• Written task 1
Answer these questions about the article on college savings, one answer per line, each marked with its letter:
(a) What total amount of outstanding student loan debt does Chris McGee reference?
(b) How much did David Ochs owe in education loans by the time he finished his residency?
(c) How many parents did the State of Higher Ed Savings survey poll, and in what month?
• Written task 2
Please summarize the article on college savings in two sentences.
• Written task 3
Write the next part of the article on college savings, picking up after its final sentence.

• Text provided
* * *

To be sure, sky-high costs and concerns over ballooning student loan balances have weighed heavily on considerations about college for students and their parents.

“Families are beginning to row together in the same direction and realize the value of higher education and what they want to get out of higher education,” said Chris McGee, chair of the College Savings Foundation, a nonprofit that provides public policy support for 529 plans.

“Nobody wants to be part of the $1.7 trillion,” McGee said, referencing the total amount of outstanding student loan debt.

How savings plays into covering college costs

David Ochs, a physician in Richmond, Virginia, owed $315,000 in education loans by the time he finished his residency. “It’s been miserable,” the 39-year-old said.

Now as the father of two sons, ages 1 and 5, Ochs said he started saving for their college educations soon after they were born because he didn’t want them to experience the same hardship. “All of a sudden your life is all about trying to get out of a strangling debt.”

Still, contributing to their 529 plans has necessitated sacrifices such as forgoing extra payments toward his student loans, he added. “I think it’s a gesture of love.”

Is it best to go to college or dive straight into the working world?

Among the 94% of parents funding their children’s higher education, almost half say that savings is their primary way of paying the tab, a new report by the College Savings Foundation found. The annual State of Higher Ed Savings survey polled more than 1,000 parents of children age 25 and younger in July. 

For the first time in the College Savings Foundation survey’s history, more than half of all parents said they are tapping a 529 college savings plan.

* * *

• Material supplied
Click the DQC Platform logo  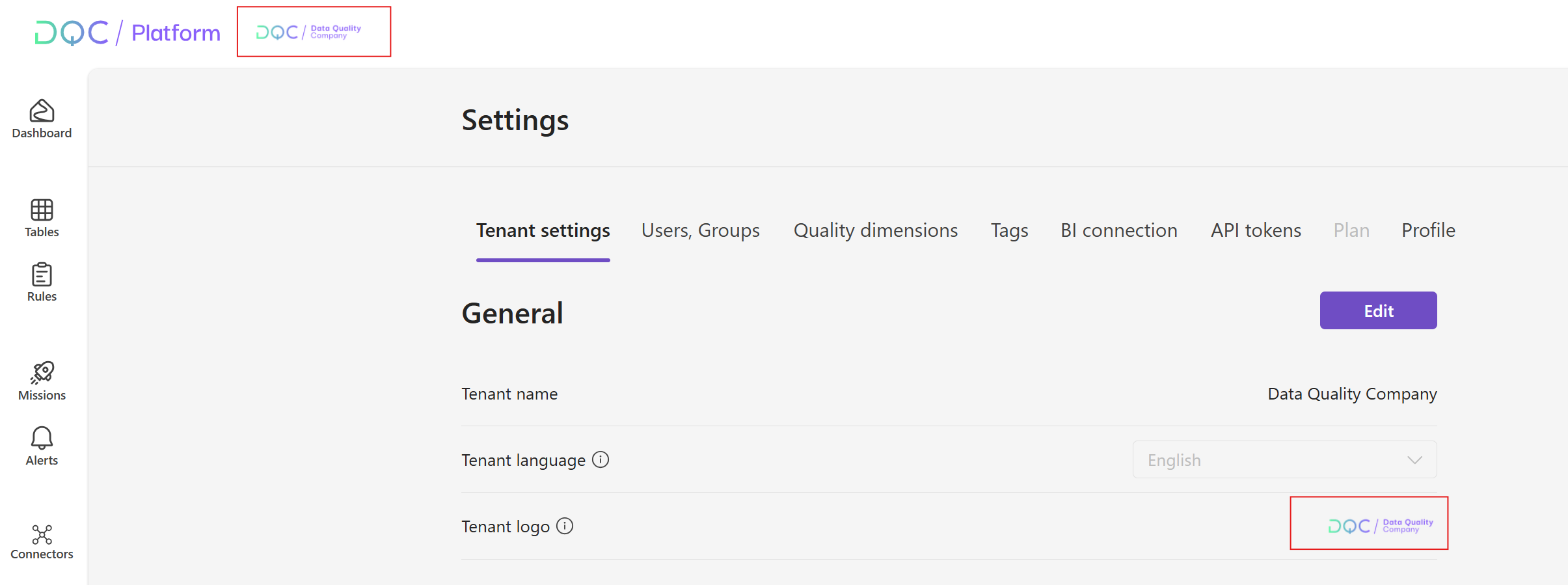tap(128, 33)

* * *

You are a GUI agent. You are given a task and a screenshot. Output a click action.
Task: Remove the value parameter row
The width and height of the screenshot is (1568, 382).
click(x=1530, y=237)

* * *

• Expected answer 1
(a) $1.7 trillion
(b) $315,000
(c) More than 1,000 parents of children age 25 and younger, in July

• Expected answer 2
High college costs and worries about student loan balances weigh on families, and David Ochs, a physician who owed $315,000 in education loans, now saves in 529 plans for his two sons so they won't face the same hardship. A College Savings Foundation survey found that almost half of parents funding their children's higher education rely mainly on savings, and for the first time more than half said they are tapping a 529 plan.

• Expected answer 3
In 2024, total investments in 529s jumped to $450.5 billion in June, up nearly 10% from $412.5 billion the year before, according to data from College Savings Plans Network, a network of state-administered college savings programs.

Financial experts and plan investors agree that 529 plans are a smart choice for many. And yet, in previous years, data shows that regular contributions to a 529 college savings plan often took a back seat to paying more pressing bills or daily expenses.

Even now, parents hope to use savings to pay for 67% of their child’s education, but only 30% are on track to hit that goal, Fidelity found.

“A college education is still valuable, but it’s the lack of planning that’s a little bit alarming,” said Tony Durkan, a vice president and head of 529 relationship management at Fidelity Investments.

The benefits of a 529 college savings plan

Among other recent changes, higher contribution limits and the flexibility to roll unused money into a Roth individual retirement account free of income tax or tax penalties have helped boost interest, McGee said.

The restrictions around 529s have also loosened to include continuing education classes, apprenticeship programs and even student loan payments.

“The legislative updates that have come through have certainly broken down barriers to entry to 529 plans,” Fidelity’s Durkan said.

Here’s a closer look at some of the changes:

New Roth IRA rollover rules

Thanks to Secure 2.0, as of 2024, families can roll over unused 529 plan funds to the account beneficiary’s Roth IRA without triggering income taxes or penalties. Among other qualifications, the 529 plan must have been open for at least 15 years.

That change follows the Secure Act of 2019, which let 529 users put some of the funds toward their student loan tab: up to $10,000 per year for each plan beneficiary, as well as another $10,000 for each of the beneficiary’s siblings.

Previously, tax-advantaged withdrawals were limited to qualified education expenses, such as tuition, fees, books, and room and board. Now, 529s offer much more flexibility, even for those who never go to college, Chris Lynch, president of tuition financing at TIAA, told CNBC last year.

In that case, you could transfer the funds to another beneficiary or withdraw them and pay taxes and a penalty on the earnings. If your student earns a scholarship, you can typically withdraw up to the amount of the scholarship penalty-free.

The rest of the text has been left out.